Burnout vs Depression: How to Tell the Difference
The word burnout has become so common in everyday conversation that it's lost some precision. At the same time, clinical burnout is a real, recognisable state, and it shares enough surface features with depression that the two are often confused.
The word burnout has become so common in everyday conversation that it has lost some of its precision. People use it to describe a hard week at work, the tail end of a project, or the general fatigue of modern life. At the same time, clinical burnout is a real and recognisable state, and it shares enough surface features with depression that the two are often confused.
Telling them apart matters, because the treatment pathways are different.
What burnout actually is
Burnout was formally classified by the World Health Organization in 2019 as an occupational phenomenon, not a medical condition. It arises specifically from chronic workplace stress that has not been successfully managed. The WHO description identifies three dimensions: feelings of energy depletion or exhaustion, increased mental distance from one's job or feelings of cynicism related to it, and reduced professional efficacy.

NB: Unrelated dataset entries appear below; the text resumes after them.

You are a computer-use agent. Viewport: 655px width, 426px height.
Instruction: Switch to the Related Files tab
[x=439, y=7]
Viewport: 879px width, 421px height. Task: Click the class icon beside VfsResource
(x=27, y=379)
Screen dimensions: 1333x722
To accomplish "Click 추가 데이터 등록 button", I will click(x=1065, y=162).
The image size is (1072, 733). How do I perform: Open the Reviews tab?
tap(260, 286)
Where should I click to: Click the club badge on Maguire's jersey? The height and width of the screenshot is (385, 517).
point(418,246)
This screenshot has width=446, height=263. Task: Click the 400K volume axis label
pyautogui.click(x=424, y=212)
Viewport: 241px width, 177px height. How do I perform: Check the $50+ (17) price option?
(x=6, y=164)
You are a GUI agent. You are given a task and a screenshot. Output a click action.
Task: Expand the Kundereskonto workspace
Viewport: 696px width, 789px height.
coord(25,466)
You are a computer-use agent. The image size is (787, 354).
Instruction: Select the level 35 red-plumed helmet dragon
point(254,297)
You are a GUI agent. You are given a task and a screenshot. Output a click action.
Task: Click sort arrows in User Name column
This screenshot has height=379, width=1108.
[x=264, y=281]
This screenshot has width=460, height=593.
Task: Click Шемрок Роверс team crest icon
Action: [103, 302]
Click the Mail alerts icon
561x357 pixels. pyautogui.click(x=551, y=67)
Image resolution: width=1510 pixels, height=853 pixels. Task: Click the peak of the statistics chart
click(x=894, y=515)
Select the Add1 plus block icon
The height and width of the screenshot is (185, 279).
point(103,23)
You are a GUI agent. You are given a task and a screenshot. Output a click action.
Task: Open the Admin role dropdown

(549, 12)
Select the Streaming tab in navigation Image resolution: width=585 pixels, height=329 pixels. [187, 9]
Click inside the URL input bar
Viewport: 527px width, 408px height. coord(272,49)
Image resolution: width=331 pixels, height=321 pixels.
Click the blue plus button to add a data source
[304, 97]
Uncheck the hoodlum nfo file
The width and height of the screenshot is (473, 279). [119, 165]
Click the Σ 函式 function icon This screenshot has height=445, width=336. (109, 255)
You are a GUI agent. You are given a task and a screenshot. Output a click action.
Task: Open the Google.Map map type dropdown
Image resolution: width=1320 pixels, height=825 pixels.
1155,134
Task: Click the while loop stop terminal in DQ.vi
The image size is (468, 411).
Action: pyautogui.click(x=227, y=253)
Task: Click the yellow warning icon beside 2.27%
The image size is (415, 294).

The key word is occupational. Burnout, as the WHO defines it, is about work. Researchers and clinicians have argued that the concept extends meaningfully to caregiving, parenting, and other sustained role-related demands, and there is a strong case for that broader application.
What depression actually is
Depression is a mood condition characterised by persistent low mood or loss of interest, alongside a cluster of other symptoms that can include changes in sleep and appetite, fatigue, difficulty concentrating, feelings of worthlessness or guilt, and in some cases thoughts of death or self-harm. Depression affects all areas of life, not only one role or domain.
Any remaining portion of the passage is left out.